Una película histórica gana su prestigio al conseguir humanizar el mito. Es como un proceso inverso: algunos hechos tangibles devienen hazañas históricas hasta pertenecer al imaginario colectivo en una forma idílica. Pues bien, el inmenso poder que tiene cualquier reconstrucción de dichos acontecimientos es el de recuperar su forma tangible. Cuando este objetivo se materializa, el espectador vive una experiencia de traslado, como si observara desde una posición privilegiada el devenir de la historia. Pero, sobre todo, tiene la agradable sensación de testificar un quehacer mundano, sin heroicidades ni grandilocuencia. Vamos, una reconstrucción. Pienso en casos como Aguirre, la cólera de Dios, Das Boot. El submarino o Capitán Conan. Sin embargo, las tendencias comerciales han contado, por mucho tiempo, con el monopolio del género histórico; hecho que se ha traducido en que la producción se caracterizara, mayoritariamente, por exaltar el mito antes que por humanizarlo, siendo habitualmente reforzado con tragedias amorosas y aventuras épicas de moralidad binaria. Una decisión que no es forzosamente criticable. En mi opinión, existen dos casos en que dicha fórmula puede dar buenos resultados.
El primero, la autoconciencia. Nadie espera rigurosidad, por ejemplo, cuando disfruta de las aventuras de Gladiator. Tampoco quien se deleita con la canciones de Sonrisas y lágrimas o aquel que se emociona con el trágico (y ya mítico) desenlace de Titanic. Al fin y al cabo, hablamos de títulos cuyo contenido histórico no es más que un contexto, un punto de partida que adorna su verdadero potencial (ya sean canciones, batallitas de gladiadores o una historia de amor). El segundo, cuando se logra que la rigurosidad histórica y el carácter fantasioso (lo que coloquialmente llamaríamos “peliculero”) se den de la mano, otorgando a las salidas de tono el término “licencia artística”. Me estoy refiriendo a casos como Doctor Zhivago, Amadeus o El pianista. Todas ellas son películas indudablemente comerciales que muestran un gran respeto hacia el contexto en que se ubican, si bien este no es exactamente su protagonista principal. En ese caso, se trata de películas donde la falta de rigurosidad relativa a las vivencias de los personajes se ve compensada por el altísimo grado de atención al contexto histórico.

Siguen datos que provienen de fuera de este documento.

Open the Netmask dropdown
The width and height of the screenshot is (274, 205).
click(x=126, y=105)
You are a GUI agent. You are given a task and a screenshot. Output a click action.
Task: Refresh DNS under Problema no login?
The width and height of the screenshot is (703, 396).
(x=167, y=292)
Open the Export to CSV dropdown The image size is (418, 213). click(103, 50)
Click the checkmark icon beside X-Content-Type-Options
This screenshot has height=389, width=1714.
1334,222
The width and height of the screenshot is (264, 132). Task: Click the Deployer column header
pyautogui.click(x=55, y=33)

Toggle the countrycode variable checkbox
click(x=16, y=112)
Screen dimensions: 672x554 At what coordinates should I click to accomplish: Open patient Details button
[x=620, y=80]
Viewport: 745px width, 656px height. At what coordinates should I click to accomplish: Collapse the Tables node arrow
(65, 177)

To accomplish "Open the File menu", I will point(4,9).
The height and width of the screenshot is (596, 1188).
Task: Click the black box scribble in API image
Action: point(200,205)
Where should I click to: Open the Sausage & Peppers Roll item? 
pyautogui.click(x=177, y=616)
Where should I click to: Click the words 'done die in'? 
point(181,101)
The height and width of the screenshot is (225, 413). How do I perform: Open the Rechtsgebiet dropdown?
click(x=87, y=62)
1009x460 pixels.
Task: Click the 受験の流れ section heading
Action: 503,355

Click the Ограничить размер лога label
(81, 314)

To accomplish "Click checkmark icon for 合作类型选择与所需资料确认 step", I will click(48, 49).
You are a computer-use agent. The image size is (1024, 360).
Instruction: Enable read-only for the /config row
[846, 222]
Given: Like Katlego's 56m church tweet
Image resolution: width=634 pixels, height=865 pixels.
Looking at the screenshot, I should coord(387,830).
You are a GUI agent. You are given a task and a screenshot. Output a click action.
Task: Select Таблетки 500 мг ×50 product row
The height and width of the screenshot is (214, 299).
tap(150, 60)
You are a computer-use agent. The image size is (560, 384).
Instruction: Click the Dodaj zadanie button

Tal exposición me parece necesaria para discernir en qué punto se sitúa exactamente la película que nos ocupa. Si bien no estamos ante un producto al que llamaríamos comercial, este sí cuenta con algunos rasgos muy parecidos a lo mencionado. Digámoslo ya: Un pueblo y su rey es una reconstrucción histórica tan meticulosa como transparente. Apenas tiene estímulos orientados a suavizar la densidad de su contenido. Por eso me parece meritorio que la película no resulte aburrida en ningún momento. Supongo que se debe al hecho de que la causalidad permanezca activa hasta el final: la sucesión de acontecimientos que observamos va conduciendo, sin descanso y con plena naturalidad, hasta un desenlace por todos conocido. Sin embargo, y como entredijimos, el producto no logra despojarse del todo de sus complejos. Pensemos en la historia de ascensión de clase por parte de un condenado, adornada con la innecesaria (aunque tampoco ofensiva) historia de amor que comparte con la protagonista del film. Se trata, aún así, de una subtrama que Pierre Schoeller aborda con la misma naturalidad que todo el resto. Tal vez ahí esté el problema.
Porque si bien la nueva película del director de El ejercicio de poder se ve con interés e incluso cierto agrado, en ningún momento logra conmover. Efectivamente, estamos ante un producto que contiene cierto poder evocativo. Pero ello se debe más al respeto que el director muestra hacia unos acontecimientos ya de por sí interesantes que a la profundidad de los personajes o al punto de vista del autor (que, en realidad, permanece plano desde el principio hasta hasta el final). Como resultado, tenemos una película de fácil visionado y todavía más fácil olvido. Es en ese sentido que uno recuerda los ejemplos citados más arriba: títulos que, aún exigiendo concesiones, resultan emocionalmente más efectivos que este que nos ocupa. Con todo, no deja de tratarse de un producto que se sitúa un poco por encima de la media, y que, en todo caso, logra sobradamente su objetivo: reconstruir honestamente una de las transiciones políticas más importantes de la sociedad occidental en los últimos siglos.